• **How to complete this task**
Print the stretch from "Finding Their Match" through "in Rochester, MN." of the pharmacy residency passage, word for word.

• **Source extract**
* * *

As part of this program, students attend sessions led by faculty, preceptors, as well as former and current residents to discuss topics pertaining to the residency/fellowship application process, including program selection, application and document preparation, and interview skills. Students are paired with designated faculty or preceptor mentors regarding the application process, candidacy, strategies in application and program selection, and finally interviewing.
Finding Their Match
For fourth-year students at the College of Pharmacy, the weeks leading up to Match Day can be filled with a variety of emotions. “While I am excited and nervous about what will unfold on Match Day, I have been overwhelmed with gratitude for the steadfast love and support I have received from my family, friends, and mentors,” expressed fourth-year PharmD student Aereyana Beaudrie-Nunn prior to being matched into a PGY1 residency at the Mayo Clinic in Rochester, MN.

* * *

• **Raw data**
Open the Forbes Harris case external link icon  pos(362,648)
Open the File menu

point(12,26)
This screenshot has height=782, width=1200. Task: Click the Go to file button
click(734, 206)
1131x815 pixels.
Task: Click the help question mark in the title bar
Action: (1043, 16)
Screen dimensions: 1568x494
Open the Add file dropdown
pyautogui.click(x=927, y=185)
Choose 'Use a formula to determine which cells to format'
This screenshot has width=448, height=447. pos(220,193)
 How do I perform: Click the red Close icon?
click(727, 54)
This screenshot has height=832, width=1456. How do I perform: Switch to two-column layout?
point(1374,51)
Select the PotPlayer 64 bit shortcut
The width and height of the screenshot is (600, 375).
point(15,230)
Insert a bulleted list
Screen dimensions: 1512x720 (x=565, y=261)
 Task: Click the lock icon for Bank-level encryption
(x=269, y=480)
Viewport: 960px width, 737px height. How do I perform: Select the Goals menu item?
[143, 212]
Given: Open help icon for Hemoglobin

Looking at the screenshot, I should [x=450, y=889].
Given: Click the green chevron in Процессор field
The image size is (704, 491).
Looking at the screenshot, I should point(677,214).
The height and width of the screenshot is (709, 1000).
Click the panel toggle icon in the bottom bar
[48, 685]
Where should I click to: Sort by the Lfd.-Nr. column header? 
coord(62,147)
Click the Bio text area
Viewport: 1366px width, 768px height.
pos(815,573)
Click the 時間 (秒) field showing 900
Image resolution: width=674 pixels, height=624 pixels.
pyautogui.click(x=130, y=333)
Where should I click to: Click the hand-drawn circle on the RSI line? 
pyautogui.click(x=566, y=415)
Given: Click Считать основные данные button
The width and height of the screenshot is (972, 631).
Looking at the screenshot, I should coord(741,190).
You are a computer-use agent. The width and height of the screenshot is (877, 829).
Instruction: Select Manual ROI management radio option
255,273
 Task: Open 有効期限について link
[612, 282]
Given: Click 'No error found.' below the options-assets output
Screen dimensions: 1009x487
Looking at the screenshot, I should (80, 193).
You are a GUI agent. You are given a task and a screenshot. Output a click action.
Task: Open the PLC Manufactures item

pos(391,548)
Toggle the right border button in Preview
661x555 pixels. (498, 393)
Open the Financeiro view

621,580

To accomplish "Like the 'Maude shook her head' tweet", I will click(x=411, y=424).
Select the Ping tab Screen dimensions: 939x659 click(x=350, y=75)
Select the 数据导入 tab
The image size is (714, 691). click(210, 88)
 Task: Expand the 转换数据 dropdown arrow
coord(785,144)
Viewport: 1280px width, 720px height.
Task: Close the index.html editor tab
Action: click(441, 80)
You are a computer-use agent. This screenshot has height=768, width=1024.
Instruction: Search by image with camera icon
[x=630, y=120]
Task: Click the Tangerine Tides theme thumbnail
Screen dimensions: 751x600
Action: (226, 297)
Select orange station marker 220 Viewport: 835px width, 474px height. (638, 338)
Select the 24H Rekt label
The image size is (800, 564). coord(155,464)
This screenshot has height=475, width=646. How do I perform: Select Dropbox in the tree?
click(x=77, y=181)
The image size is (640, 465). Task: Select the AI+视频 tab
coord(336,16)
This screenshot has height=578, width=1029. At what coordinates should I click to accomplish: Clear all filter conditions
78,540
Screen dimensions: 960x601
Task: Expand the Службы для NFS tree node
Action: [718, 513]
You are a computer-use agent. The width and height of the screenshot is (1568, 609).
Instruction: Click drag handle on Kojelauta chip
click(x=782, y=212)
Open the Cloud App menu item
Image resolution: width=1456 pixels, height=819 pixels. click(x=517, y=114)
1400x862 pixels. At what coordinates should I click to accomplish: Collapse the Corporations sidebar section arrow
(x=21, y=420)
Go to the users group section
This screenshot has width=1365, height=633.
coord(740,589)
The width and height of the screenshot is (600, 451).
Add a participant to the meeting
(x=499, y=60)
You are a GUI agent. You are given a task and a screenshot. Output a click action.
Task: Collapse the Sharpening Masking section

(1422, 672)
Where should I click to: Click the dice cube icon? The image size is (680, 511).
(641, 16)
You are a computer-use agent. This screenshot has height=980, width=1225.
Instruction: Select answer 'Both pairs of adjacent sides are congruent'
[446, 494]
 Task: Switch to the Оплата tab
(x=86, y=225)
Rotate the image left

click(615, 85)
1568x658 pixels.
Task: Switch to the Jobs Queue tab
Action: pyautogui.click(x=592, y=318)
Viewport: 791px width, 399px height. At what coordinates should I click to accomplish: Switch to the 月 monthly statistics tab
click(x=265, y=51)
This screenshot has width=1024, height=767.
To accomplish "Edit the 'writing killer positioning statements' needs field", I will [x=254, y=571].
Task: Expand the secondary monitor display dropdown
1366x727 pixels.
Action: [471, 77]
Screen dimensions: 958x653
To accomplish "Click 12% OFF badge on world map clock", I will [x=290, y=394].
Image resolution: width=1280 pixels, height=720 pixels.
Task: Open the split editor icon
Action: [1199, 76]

* * *

• **Reply**
Finding Their Match
For fourth-year students at the College of Pharmacy, the weeks leading up to Match Day can be filled with a variety of emotions. “While I am excited and nervous about what will unfold on Match Day, I have been overwhelmed with gratitude for the steadfast love and support I have received from my family, friends, and mentors,” expressed fourth-year PharmD student Aereyana Beaudrie-Nunn prior to being matched into a PGY1 residency at the Mayo Clinic in Rochester, MN.